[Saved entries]

········

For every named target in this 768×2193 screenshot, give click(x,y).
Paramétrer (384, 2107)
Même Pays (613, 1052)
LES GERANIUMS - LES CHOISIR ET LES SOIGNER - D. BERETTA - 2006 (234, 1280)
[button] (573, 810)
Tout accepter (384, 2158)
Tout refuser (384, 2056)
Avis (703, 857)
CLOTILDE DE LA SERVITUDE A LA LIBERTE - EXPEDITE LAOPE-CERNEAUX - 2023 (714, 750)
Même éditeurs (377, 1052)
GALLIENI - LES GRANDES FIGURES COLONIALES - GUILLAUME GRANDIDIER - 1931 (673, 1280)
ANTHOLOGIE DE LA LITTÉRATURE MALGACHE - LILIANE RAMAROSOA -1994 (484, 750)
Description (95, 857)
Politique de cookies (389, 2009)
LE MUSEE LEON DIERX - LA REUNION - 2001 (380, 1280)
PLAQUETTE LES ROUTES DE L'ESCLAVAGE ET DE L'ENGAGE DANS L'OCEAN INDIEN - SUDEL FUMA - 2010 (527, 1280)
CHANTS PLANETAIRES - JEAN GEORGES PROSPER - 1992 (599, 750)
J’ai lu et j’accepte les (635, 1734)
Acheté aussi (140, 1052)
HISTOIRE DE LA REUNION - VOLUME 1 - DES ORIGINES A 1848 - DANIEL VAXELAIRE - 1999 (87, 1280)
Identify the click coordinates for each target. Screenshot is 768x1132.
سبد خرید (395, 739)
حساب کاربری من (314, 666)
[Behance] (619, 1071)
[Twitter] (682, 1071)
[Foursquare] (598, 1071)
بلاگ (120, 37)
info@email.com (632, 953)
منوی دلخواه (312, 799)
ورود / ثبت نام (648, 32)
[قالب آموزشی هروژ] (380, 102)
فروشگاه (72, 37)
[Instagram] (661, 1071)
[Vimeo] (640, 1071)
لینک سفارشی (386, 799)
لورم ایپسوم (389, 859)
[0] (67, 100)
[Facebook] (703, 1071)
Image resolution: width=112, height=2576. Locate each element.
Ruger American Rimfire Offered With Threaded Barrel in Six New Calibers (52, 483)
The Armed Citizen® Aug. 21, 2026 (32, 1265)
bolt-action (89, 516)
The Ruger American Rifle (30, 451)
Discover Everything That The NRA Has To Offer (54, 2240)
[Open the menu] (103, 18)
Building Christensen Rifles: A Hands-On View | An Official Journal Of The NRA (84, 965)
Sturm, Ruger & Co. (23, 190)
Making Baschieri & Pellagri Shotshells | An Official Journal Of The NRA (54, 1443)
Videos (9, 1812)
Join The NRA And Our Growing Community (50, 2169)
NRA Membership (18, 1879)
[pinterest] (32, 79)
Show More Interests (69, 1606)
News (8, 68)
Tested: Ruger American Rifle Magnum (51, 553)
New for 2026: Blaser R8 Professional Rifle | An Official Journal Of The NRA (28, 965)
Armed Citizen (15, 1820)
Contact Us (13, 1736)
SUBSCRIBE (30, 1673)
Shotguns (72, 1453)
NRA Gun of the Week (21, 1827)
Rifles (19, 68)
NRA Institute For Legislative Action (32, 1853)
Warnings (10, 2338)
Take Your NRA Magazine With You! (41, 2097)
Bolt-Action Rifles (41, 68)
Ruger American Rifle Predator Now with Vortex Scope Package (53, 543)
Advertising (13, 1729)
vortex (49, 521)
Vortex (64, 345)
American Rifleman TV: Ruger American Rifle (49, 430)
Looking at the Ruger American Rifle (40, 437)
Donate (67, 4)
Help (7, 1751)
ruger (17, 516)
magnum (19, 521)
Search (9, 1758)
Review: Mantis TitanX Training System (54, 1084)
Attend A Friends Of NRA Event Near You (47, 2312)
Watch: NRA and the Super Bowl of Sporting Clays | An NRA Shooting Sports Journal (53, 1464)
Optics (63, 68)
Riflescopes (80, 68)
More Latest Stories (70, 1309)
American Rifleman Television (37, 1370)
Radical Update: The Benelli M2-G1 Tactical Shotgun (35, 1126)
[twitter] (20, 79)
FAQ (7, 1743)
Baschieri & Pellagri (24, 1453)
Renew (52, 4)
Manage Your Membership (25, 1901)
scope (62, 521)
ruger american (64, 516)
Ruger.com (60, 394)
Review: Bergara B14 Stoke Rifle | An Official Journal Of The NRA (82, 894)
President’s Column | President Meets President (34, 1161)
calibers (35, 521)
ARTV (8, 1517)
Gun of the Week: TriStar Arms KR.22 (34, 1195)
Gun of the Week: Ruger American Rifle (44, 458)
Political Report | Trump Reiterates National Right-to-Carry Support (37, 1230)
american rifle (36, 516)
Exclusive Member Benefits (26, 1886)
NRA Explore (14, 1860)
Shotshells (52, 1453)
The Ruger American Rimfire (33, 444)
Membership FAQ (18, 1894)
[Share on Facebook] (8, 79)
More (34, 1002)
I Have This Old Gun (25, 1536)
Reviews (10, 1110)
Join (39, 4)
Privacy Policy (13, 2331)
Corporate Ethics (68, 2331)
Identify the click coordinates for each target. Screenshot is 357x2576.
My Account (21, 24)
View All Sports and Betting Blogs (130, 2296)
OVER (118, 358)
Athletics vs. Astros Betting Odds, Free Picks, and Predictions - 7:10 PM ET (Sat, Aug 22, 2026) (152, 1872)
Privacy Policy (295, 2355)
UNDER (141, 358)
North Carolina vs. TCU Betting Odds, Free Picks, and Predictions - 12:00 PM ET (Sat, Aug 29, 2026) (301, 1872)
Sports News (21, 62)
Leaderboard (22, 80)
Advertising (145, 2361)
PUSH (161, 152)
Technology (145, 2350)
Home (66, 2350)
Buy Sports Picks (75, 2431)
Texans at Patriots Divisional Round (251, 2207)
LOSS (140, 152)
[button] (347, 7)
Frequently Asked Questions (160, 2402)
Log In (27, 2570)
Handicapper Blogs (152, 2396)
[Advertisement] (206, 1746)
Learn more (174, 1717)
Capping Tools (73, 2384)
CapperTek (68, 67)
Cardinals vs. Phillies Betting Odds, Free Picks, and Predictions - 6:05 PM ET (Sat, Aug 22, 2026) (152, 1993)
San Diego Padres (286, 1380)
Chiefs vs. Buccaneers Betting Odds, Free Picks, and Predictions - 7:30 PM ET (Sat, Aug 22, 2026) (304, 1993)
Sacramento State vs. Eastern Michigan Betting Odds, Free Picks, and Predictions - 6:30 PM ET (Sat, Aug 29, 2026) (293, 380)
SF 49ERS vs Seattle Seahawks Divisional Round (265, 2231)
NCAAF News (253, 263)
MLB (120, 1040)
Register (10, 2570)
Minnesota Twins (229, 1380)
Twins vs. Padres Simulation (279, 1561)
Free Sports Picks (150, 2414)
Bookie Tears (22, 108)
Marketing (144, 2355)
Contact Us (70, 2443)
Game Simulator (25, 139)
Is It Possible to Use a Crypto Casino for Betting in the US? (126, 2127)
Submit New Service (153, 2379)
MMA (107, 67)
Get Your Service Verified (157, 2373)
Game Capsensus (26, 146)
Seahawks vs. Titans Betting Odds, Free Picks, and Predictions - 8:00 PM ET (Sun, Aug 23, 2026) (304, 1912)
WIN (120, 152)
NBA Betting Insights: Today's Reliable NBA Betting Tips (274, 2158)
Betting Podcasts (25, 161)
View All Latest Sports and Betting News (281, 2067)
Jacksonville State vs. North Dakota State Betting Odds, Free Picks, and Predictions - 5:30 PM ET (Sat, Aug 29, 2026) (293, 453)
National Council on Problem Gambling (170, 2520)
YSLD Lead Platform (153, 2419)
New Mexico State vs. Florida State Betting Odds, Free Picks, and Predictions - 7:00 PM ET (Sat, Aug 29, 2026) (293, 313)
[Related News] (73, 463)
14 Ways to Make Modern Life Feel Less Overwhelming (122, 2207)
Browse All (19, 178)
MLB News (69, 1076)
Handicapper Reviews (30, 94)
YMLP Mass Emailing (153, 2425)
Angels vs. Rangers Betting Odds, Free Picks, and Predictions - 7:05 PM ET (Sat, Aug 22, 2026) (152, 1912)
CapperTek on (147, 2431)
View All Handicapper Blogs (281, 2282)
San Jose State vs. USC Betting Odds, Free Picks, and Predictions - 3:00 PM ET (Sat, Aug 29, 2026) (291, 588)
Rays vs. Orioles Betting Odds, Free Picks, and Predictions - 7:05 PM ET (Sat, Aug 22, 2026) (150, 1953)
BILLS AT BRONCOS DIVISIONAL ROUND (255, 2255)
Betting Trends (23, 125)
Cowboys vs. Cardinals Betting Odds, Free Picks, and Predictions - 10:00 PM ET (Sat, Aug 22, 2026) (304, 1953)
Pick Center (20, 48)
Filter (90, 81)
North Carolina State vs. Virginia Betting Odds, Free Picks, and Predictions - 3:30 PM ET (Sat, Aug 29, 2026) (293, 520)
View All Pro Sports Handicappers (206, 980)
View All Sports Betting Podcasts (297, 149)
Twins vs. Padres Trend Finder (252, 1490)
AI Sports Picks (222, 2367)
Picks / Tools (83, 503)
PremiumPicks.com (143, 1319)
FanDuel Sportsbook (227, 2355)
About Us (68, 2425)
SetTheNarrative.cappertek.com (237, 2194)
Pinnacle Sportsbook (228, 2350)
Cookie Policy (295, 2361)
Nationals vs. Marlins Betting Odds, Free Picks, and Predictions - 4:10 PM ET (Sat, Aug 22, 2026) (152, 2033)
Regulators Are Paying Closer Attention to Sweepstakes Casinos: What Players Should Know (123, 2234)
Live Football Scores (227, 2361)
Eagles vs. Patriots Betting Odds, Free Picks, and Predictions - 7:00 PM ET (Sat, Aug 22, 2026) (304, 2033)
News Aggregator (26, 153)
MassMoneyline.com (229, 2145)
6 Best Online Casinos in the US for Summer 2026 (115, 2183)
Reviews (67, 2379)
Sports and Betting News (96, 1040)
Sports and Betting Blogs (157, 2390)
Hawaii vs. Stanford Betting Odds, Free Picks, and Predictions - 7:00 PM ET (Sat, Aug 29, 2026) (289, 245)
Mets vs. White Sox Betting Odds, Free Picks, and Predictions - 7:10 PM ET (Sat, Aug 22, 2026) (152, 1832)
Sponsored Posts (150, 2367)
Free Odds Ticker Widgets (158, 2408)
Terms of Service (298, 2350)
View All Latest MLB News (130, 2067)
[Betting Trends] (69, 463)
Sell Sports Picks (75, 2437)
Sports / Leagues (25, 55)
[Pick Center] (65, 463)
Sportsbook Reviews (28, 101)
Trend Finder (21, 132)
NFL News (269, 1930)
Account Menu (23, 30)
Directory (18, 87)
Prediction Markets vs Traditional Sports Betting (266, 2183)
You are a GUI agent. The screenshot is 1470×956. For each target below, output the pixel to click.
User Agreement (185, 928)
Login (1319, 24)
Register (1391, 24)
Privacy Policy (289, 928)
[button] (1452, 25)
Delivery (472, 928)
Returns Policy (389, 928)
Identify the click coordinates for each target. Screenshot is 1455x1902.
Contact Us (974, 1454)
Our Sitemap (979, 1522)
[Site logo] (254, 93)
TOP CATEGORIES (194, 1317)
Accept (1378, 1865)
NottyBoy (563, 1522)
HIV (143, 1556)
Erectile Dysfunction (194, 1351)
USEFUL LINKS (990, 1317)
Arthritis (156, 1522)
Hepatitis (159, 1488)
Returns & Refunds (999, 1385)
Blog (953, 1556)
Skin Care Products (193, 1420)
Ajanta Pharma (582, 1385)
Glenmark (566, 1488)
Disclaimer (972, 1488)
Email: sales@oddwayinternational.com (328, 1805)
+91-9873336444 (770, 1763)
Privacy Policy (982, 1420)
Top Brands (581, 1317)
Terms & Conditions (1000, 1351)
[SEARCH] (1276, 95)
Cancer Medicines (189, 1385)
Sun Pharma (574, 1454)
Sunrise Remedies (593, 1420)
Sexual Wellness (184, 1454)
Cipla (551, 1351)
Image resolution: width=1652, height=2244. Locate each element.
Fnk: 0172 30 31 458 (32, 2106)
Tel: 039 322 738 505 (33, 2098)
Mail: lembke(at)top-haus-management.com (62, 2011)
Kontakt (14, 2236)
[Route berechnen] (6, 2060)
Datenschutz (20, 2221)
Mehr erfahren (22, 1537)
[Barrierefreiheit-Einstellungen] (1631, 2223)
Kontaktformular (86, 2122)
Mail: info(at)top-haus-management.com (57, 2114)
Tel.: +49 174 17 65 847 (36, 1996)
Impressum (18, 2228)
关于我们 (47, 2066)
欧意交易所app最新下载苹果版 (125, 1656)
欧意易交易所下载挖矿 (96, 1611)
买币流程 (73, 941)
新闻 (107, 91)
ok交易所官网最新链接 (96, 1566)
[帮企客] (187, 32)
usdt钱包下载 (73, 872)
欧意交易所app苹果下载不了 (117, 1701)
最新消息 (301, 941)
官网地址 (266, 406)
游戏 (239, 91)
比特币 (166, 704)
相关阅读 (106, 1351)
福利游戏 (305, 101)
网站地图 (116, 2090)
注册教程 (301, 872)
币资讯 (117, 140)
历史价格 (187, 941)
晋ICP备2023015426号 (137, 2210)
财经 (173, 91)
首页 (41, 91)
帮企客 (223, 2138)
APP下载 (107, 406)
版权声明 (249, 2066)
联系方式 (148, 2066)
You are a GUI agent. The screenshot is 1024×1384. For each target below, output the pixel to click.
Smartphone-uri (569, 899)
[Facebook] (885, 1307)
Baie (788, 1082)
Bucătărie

········

> [WHAT THE TASK ASKS] Count the lines of the data that hold the word "Membership". Report the count and nothing more.

> [SOLUTION TO THIS PROBLEM] 3